TASK DETAILS: Restate the lines of the material below word for word, from the first through the one containing "The width and height of the screenshot is (1730, 990).", and include nothing else; pictures stay out.

INPUT FOR THIS TASK:
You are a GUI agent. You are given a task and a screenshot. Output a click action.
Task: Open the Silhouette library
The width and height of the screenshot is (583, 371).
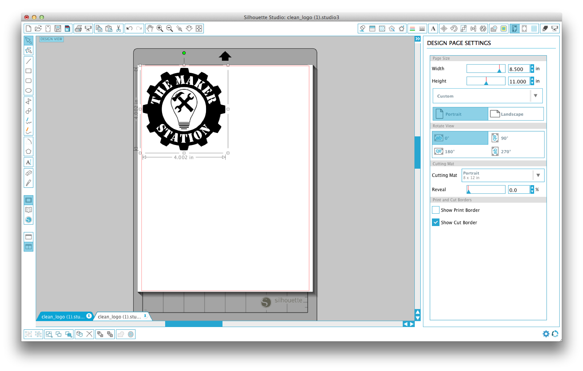point(28,210)
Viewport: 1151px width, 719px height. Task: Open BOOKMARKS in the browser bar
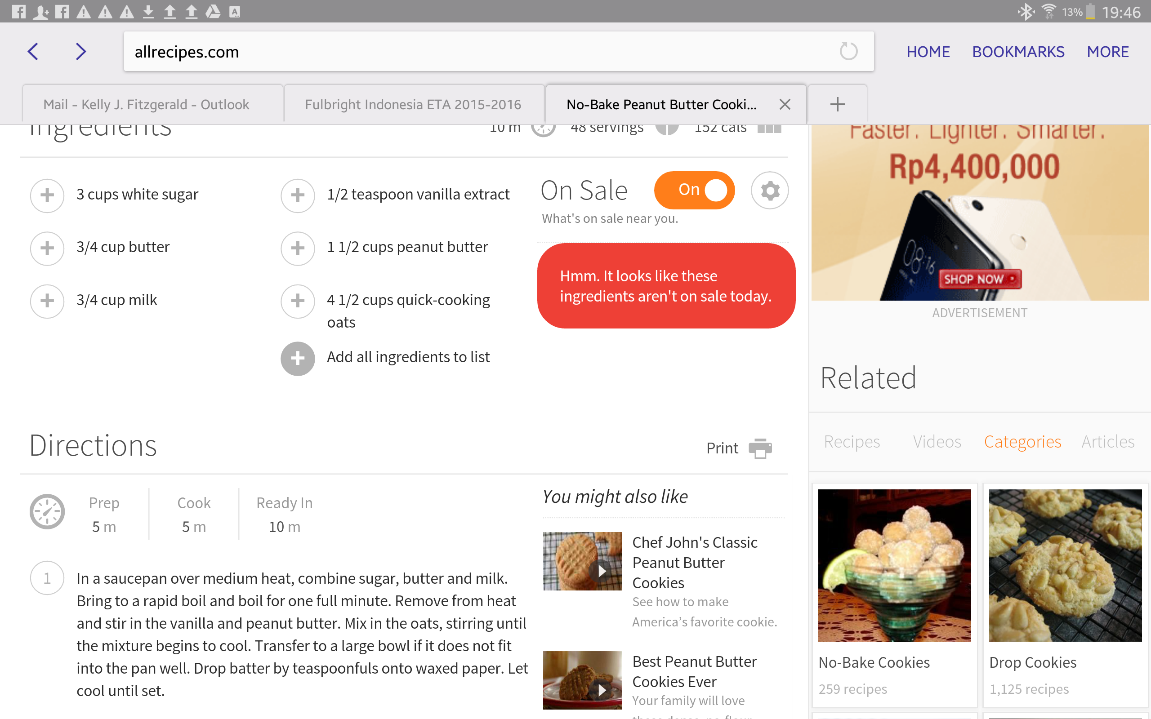click(1018, 51)
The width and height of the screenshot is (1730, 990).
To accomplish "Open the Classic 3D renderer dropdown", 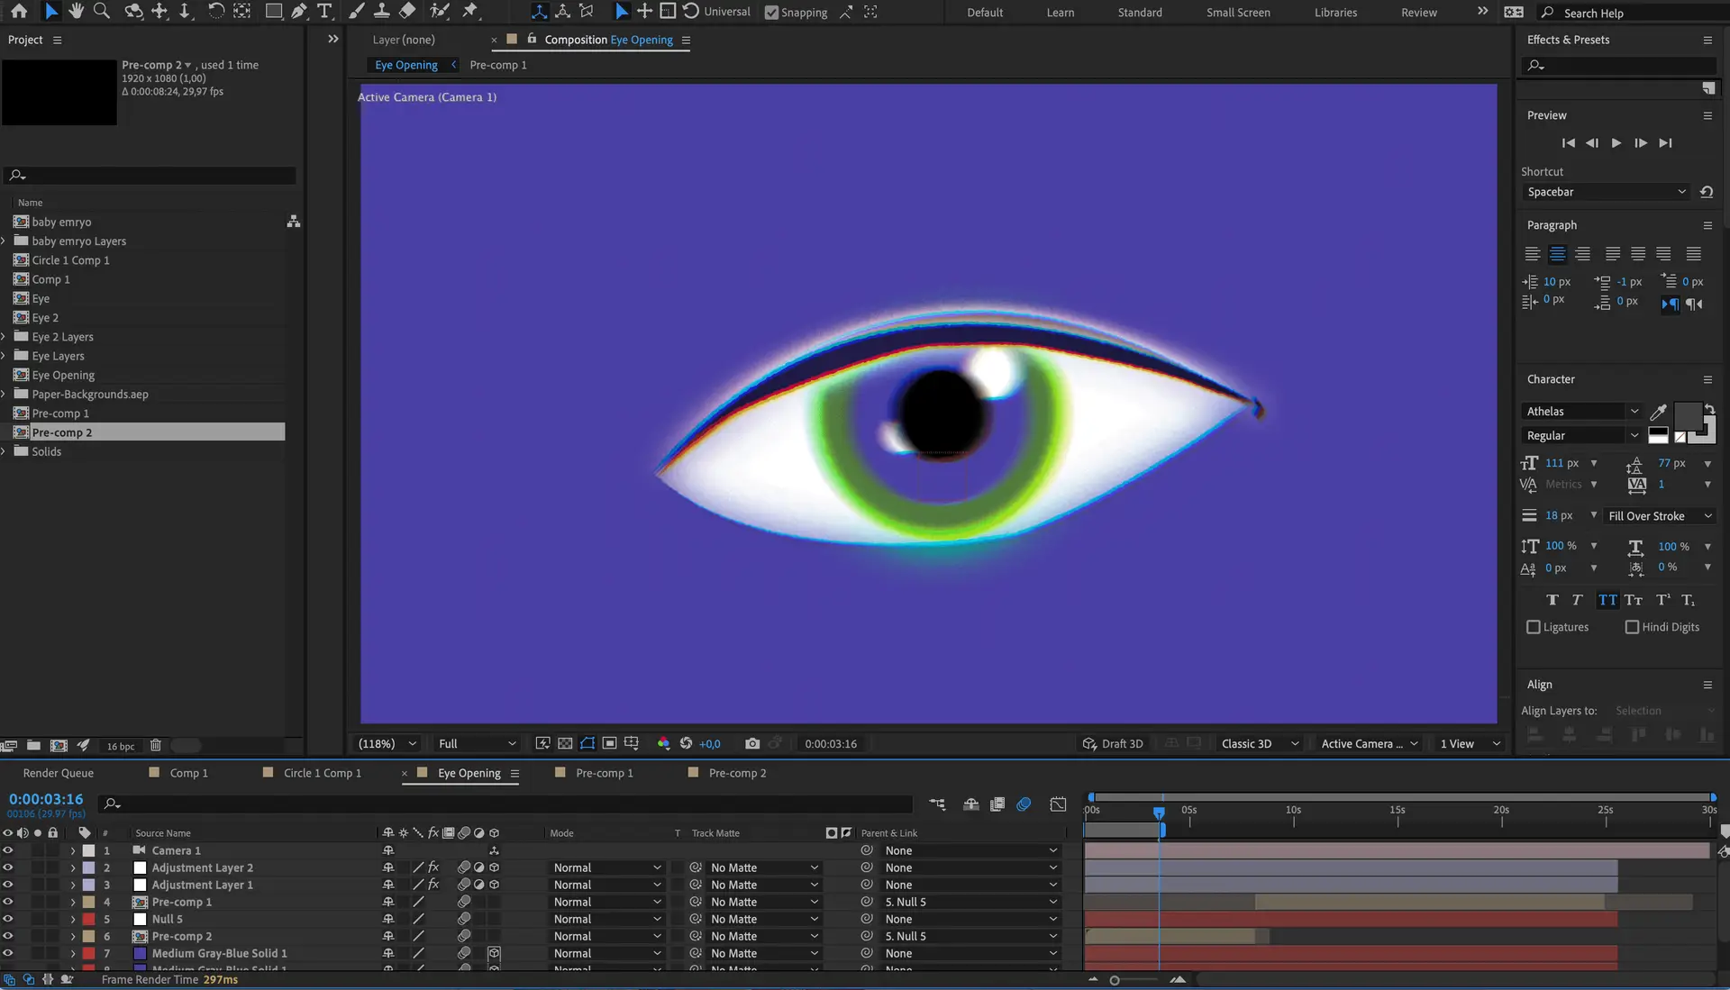I will click(1259, 743).
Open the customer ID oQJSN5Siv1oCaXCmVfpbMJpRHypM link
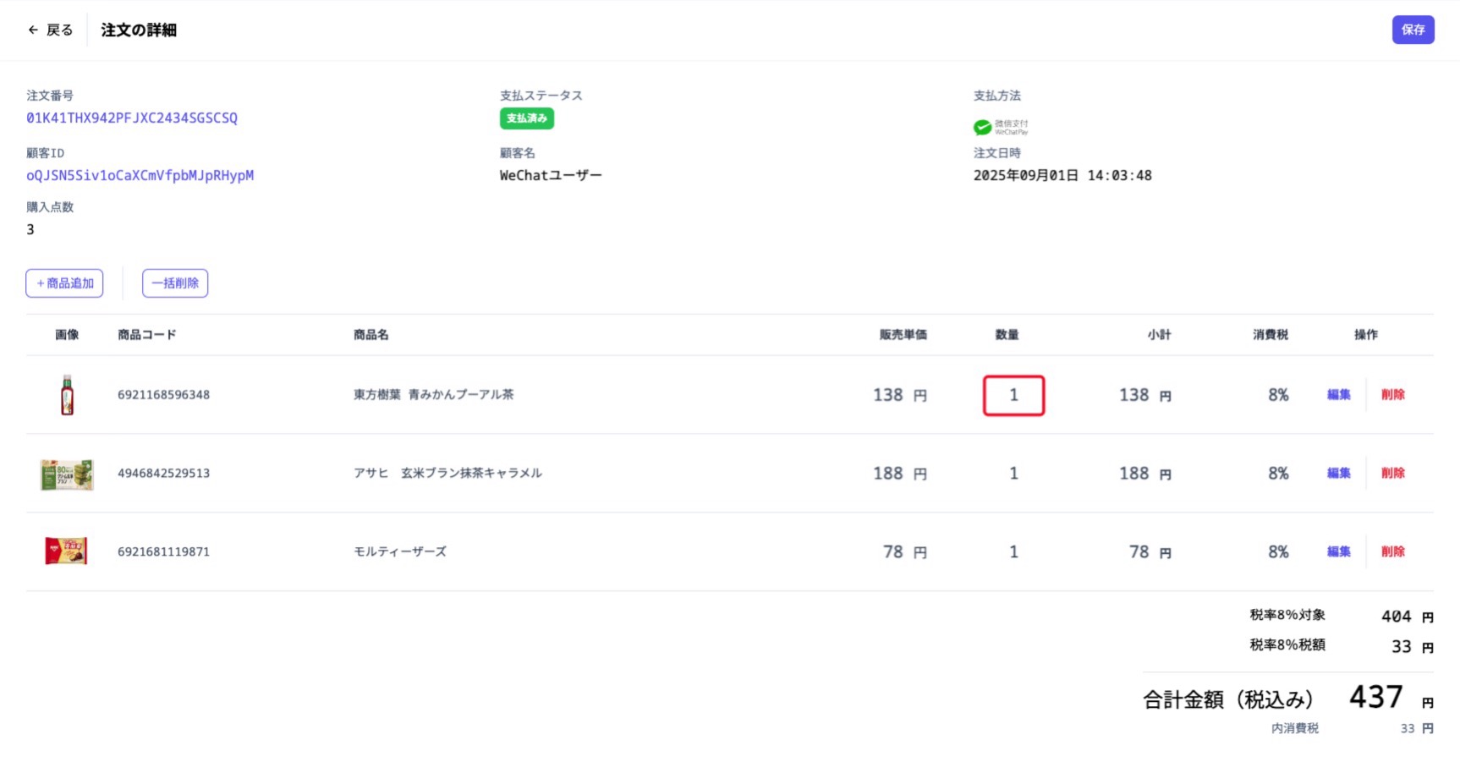Viewport: 1460px width, 762px height. [x=140, y=175]
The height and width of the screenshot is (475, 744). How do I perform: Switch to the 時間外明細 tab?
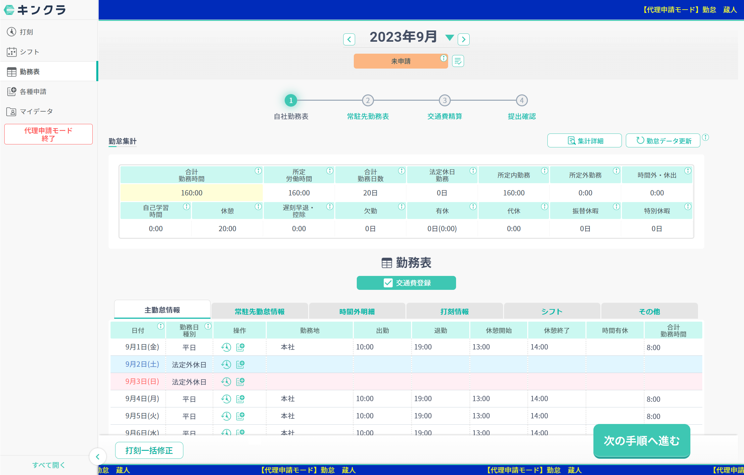[357, 311]
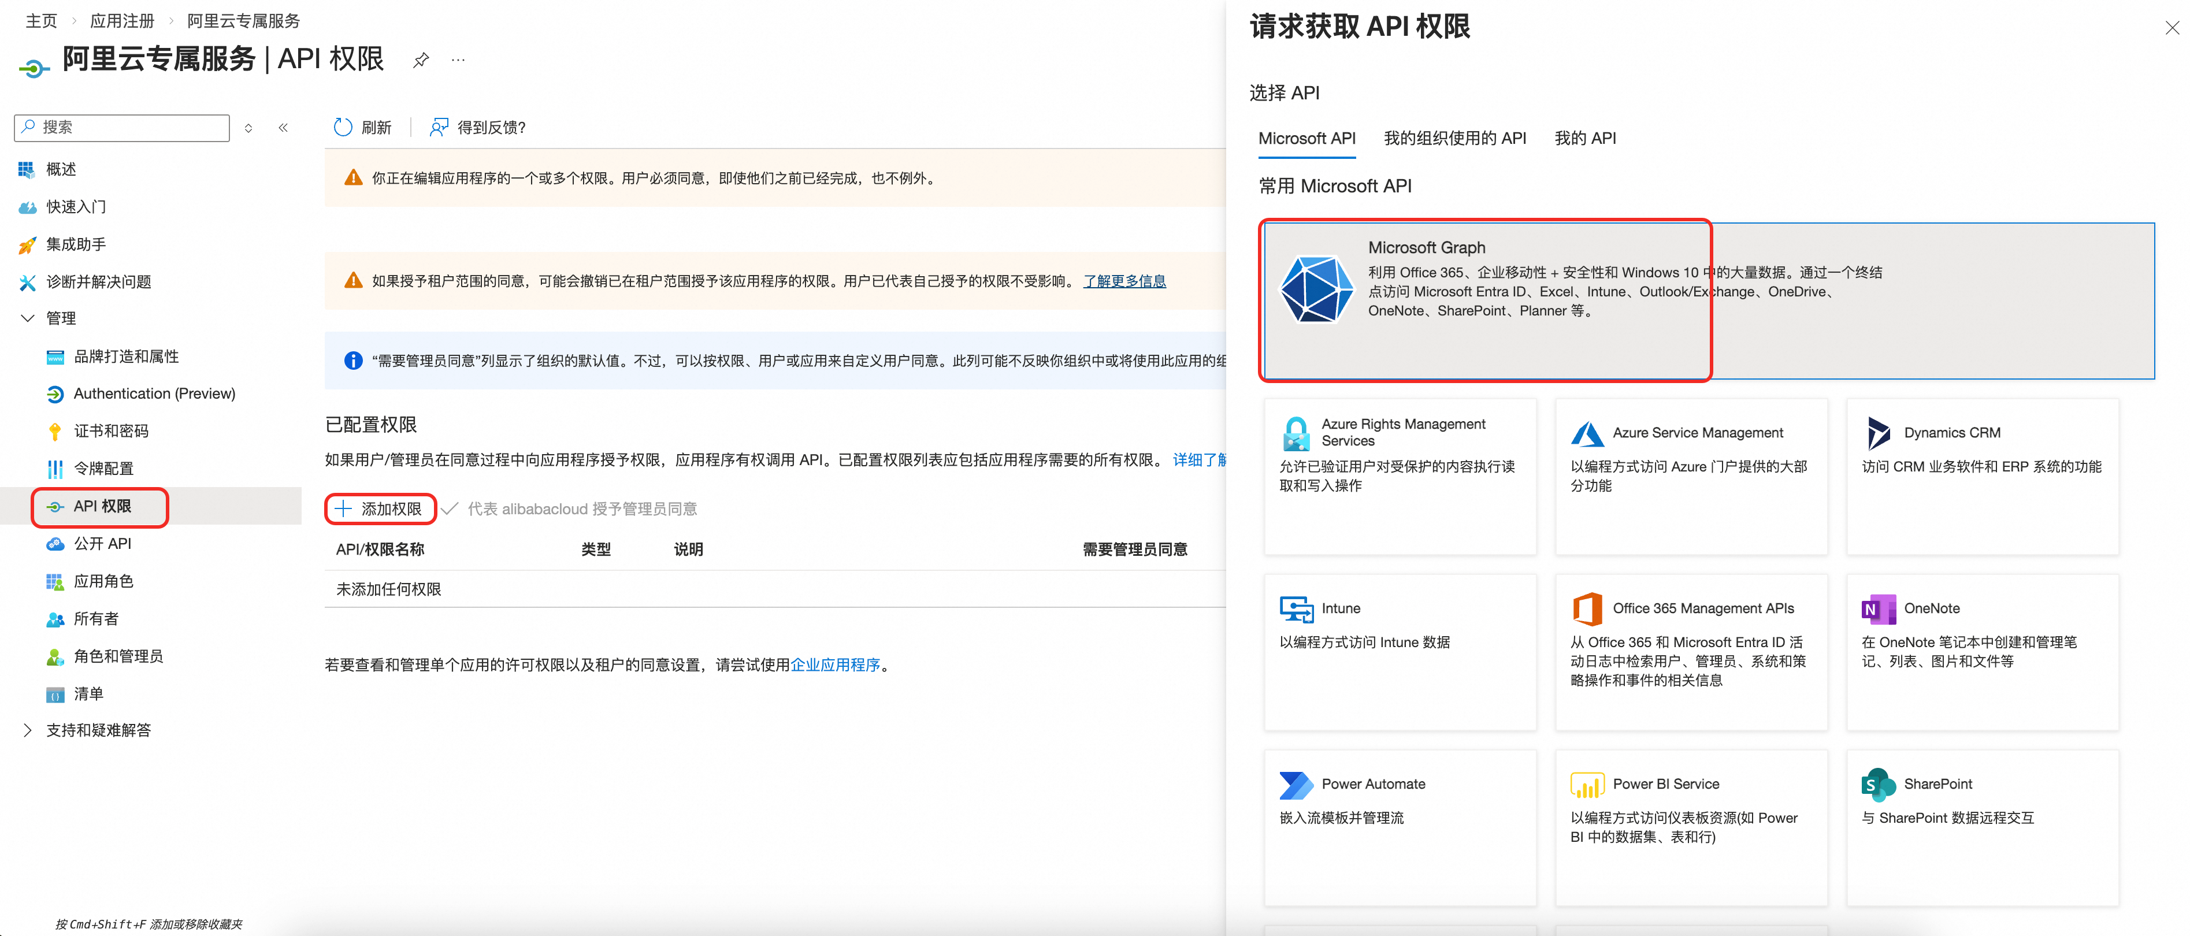Pin the API 权限 page

(x=421, y=60)
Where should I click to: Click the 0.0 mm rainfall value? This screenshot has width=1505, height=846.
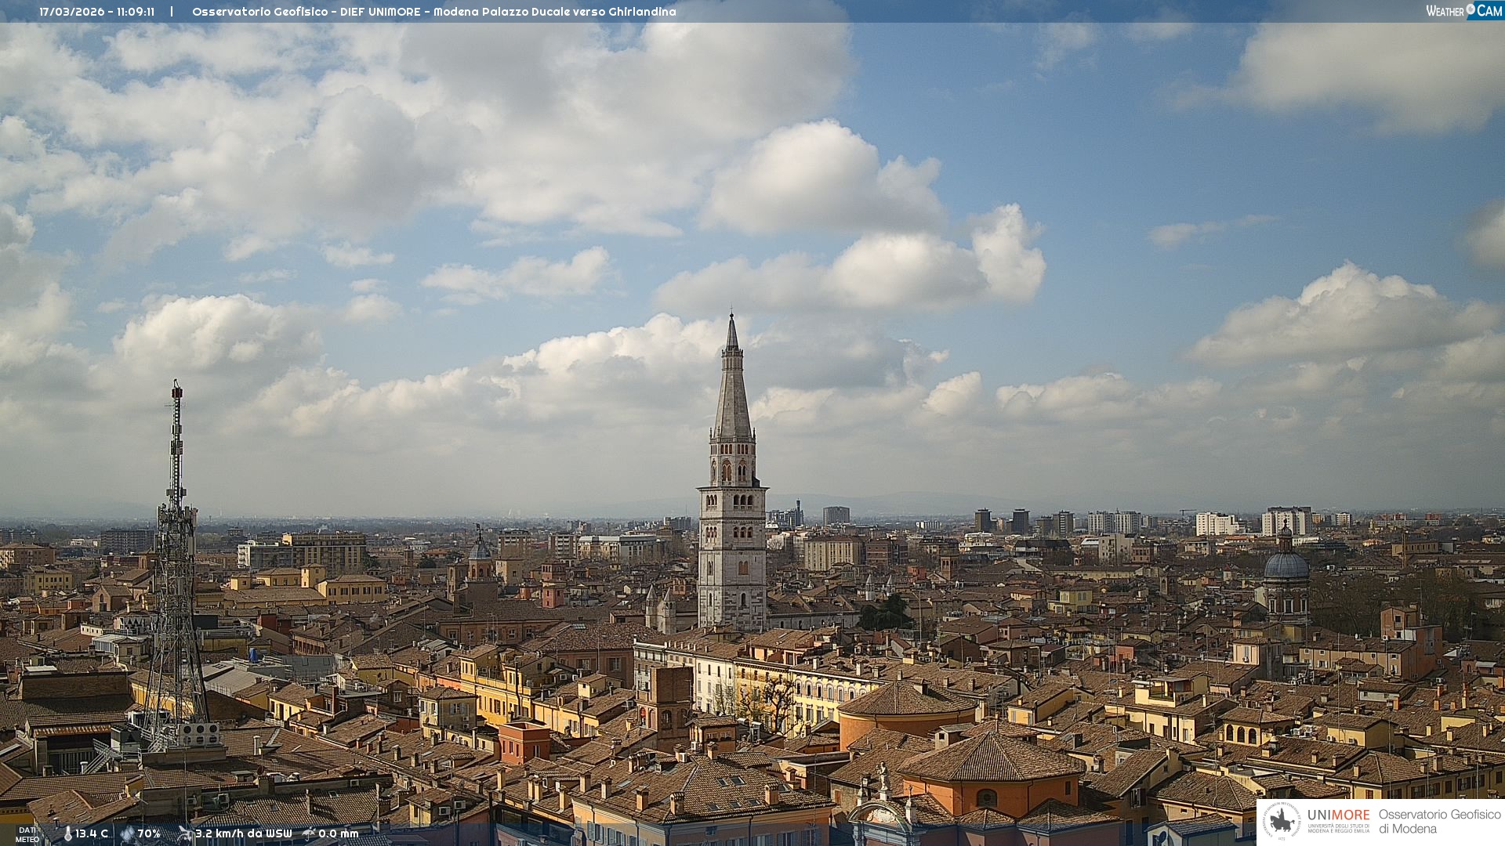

RESPONSE TO THE EXERCISE:
You are a GUI agent. You are given a task and a screenshot. Output a click action.
Task: Open the Silhouette library
The width and height of the screenshot is (583, 371).
point(28,210)
Viewport: 1151px width, 719px height. Task: Open BOOKMARKS in the browser bar
click(1018, 51)
The width and height of the screenshot is (1730, 990).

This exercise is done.